→ **ZIEL DER ÜBUNG**: Setzen Sie den Text über die anstehende Entscheidung nach seinem letzten Satz fort.

→ **AUSGEWÄHLTER TEXTAUSZUG**:
Wer die Wahl hat.

Heute habe ich eine in Worte und Zahlen verpackte Möglichkeit im Briefkasten gefunden. Einen Wendepunkt.
Jetzt müssen wir uns entscheiden. Oder wir entscheiden uns nicht, aber das wäre ebenfalls eine Entscheidung. Alles bleibt, wie es ist, ist keine Option, dieses Mal nicht. Oder vielleicht doch, aber die Umstände werden sich auf alle Fälle ändern und was das für Auswirkungen hat – niemand weiß es, niemand kann es wissen. Vielleicht hat es gar keine Auswirkungen, vielleicht bleibt am Ende doch (fast) alles gleich. Vermutlich eher nicht.

Wirbelnde Gedanken und der ins Grobe gezimmerte Plan für den Tag kommt ins Wanken. Was nun, was tun, wie entscheiden?

Das Unvernünftige, wieder einmal zieht es mich zum Unvernünftigen. All diese Leute, die einen Plan haben, sie haben ja so Recht. Es ist doch viel vernünftiger. Man kann doch nicht ewig. Das geht doch nicht. Man muss. Das macht Sinn, ist das Richtige, Vernünftige. All diese Leute, die genau wissen, wo sie in fünf Jahren sind, wie und wo sie dann wohnen werden, leben wollen.

→ **DATENAUSZUG**:

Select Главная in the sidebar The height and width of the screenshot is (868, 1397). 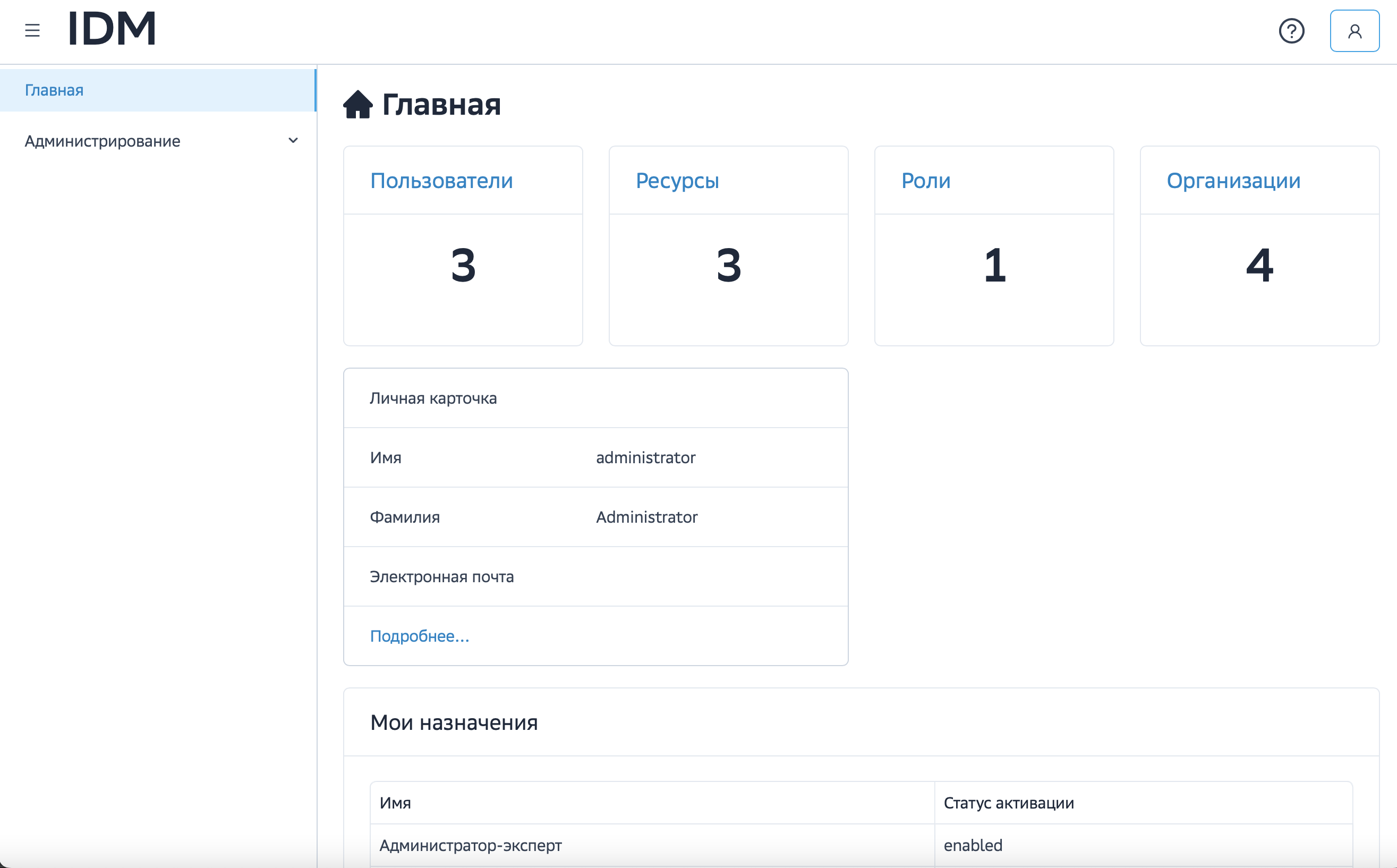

→ **ERGEBNIS DER ÜBUNG**:
Ich weiß es nicht. Habe keinen Plan. Will keinen Plan.
Dinge die anderen ein Gefühl der Sicherheit geben – mir sind sie oft nur ein Klotz am Bein. Wo andere Möglichkeiten sehen, sehe ich Verpflichtungen. Wo andere mehr wollen, will ich weniger.
Vernünftig ist das nicht.
Aber vielleicht doch.

Und mittwochs gibt es Toast Hawaii.

Eine lächelt. Einer ist irgendwo anders. Eine schläft. Eine faltet ihre Serviette. Eine ruft. Eine will Kaffee. Einer redet nur mit seiner Frau. Eine muss aufs Klo. Eine ist nicht da. Eine spuckt Essen. Eine hat keinen Hunger. Eine bekommt nie ein Körnerbrötchen. Eine will ihren Teller nicht hergeben. Einer geht es nicht schnell genug. Eine will jetzt nach Hause. Eine fragt, ob sie hier übernachten kann. Eine hört nichts. Eine verstehe ich nicht. Eine versteht mich nicht. Eine will die Tasse randvoll haben. Eine will nichts in der Tasse drin haben. Eine versteckt ihre Tabletten unter einer Scheibe Wurst. Eine weiß nicht, wo ihr Platz ist. Einer ist im Krankenhaus. Einer nimmt die Sache mit Humor. Viele sind gestorben.

Harmlos.

An manchen Tagen passen das Wetter und ich einfach nicht zusammen. Im Normalfall sind das Tage wie heute, an denen alle außer mir* mit einem breiten Grinsen herumlaufen und Dinge wie „Endlich Sonne!“ oder „Endlich Frühling!“ sagen.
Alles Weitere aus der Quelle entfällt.